What you need to do: Can you write out the stretch of records from the line containing "This screenshot has height=249, width=443." through the line containing "Action: 733,24" as a numbered list, leaving out any blank lines?

(Records for pointing to text and elements)
━━━━━━━━
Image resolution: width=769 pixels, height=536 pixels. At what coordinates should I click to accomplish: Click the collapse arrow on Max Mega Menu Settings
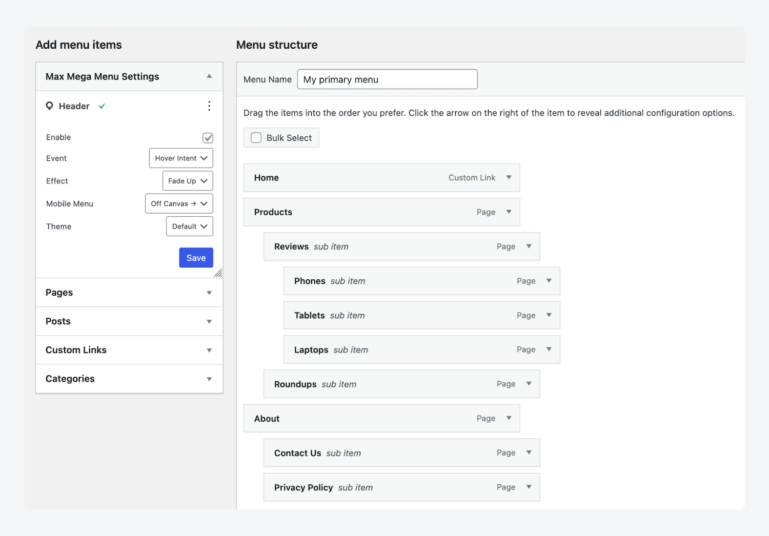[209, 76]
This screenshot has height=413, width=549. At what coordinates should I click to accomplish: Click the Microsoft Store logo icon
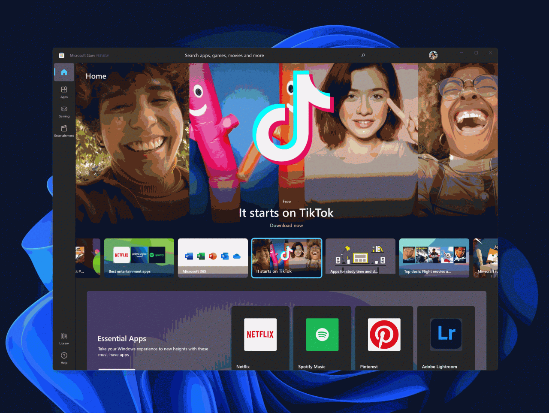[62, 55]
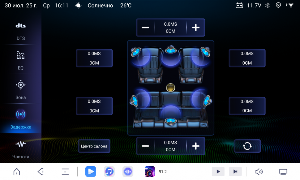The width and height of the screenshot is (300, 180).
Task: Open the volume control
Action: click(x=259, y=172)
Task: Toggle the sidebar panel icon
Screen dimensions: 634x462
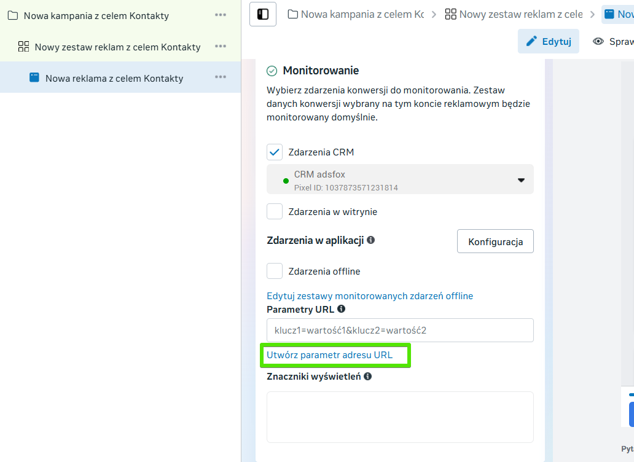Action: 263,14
━━━━━━━━
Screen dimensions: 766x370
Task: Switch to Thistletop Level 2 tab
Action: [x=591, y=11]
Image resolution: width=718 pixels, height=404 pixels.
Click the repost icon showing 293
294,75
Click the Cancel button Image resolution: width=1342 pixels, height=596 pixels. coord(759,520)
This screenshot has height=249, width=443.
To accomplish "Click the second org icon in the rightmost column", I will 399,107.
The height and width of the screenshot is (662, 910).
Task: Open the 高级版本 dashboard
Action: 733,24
━━━━━━━━
Result:
1. This screenshot has height=249, width=443.
2. To accomplish "Click the second org icon in the rightmost column", I will 399,107.
3. The height and width of the screenshot is (662, 910).
4. Task: Open the 高级版本 dashboard
5. Action: 733,24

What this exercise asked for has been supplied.